(Saved data entries)
+ + + + +
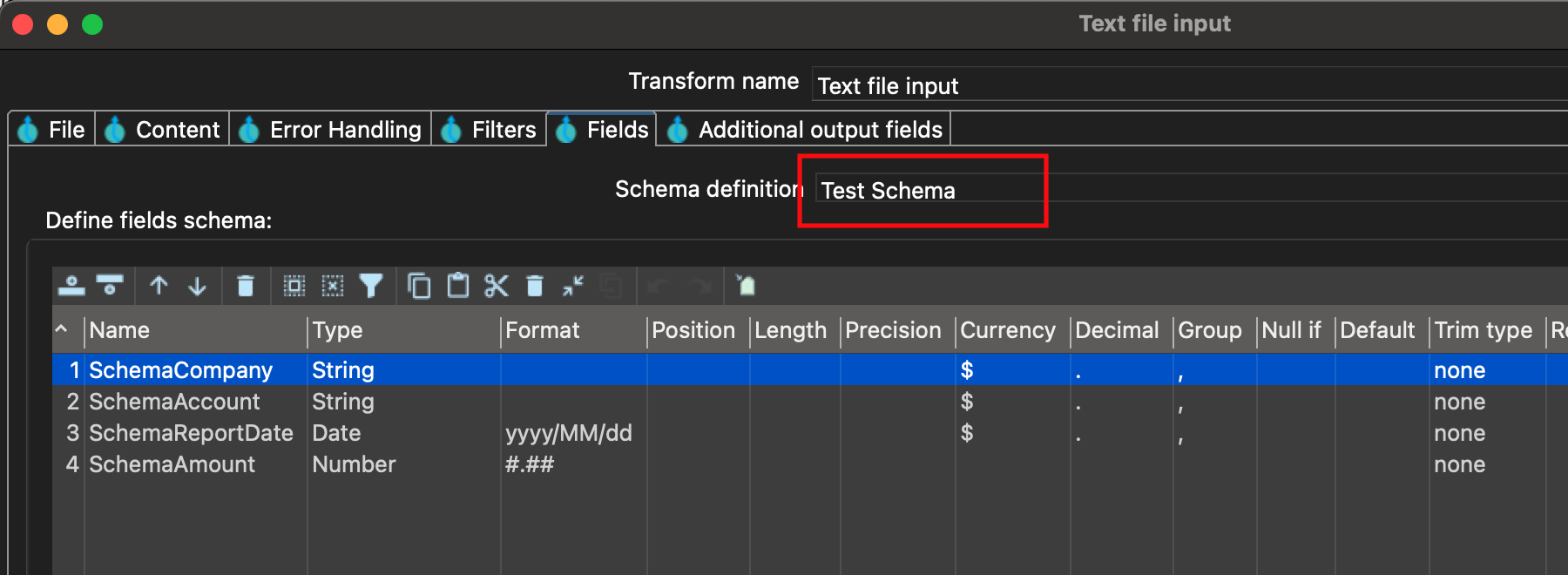Click the insert row below icon
Viewport: 1568px width, 575px height.
[110, 286]
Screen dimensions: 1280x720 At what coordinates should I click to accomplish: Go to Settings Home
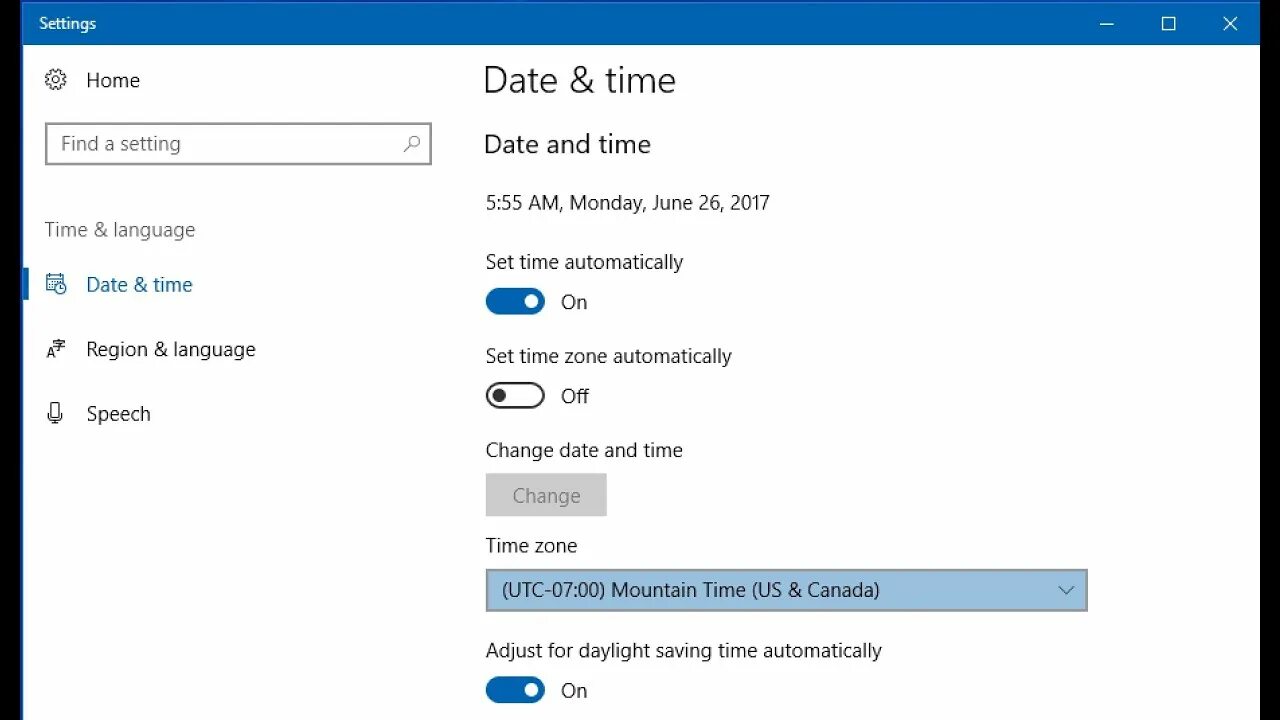112,80
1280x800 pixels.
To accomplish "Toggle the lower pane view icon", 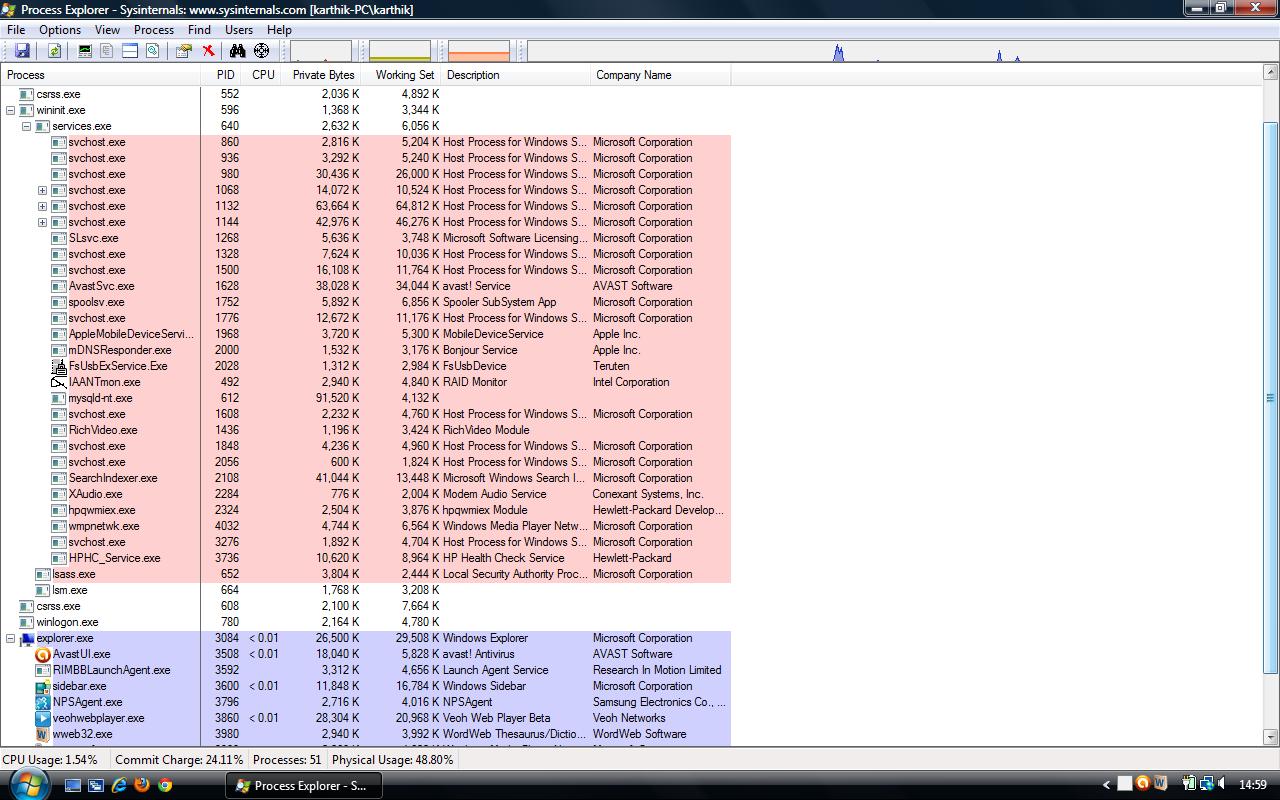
+ + + + +
§ **Exercise aim**: Leave out every picture and copy verbatim the lines running from the line containing "1280x800 pixels." through the final line of the data.

§ **Answer box**:
1280x800 pixels.
To accomplish "Toggle the lower pane view icon", 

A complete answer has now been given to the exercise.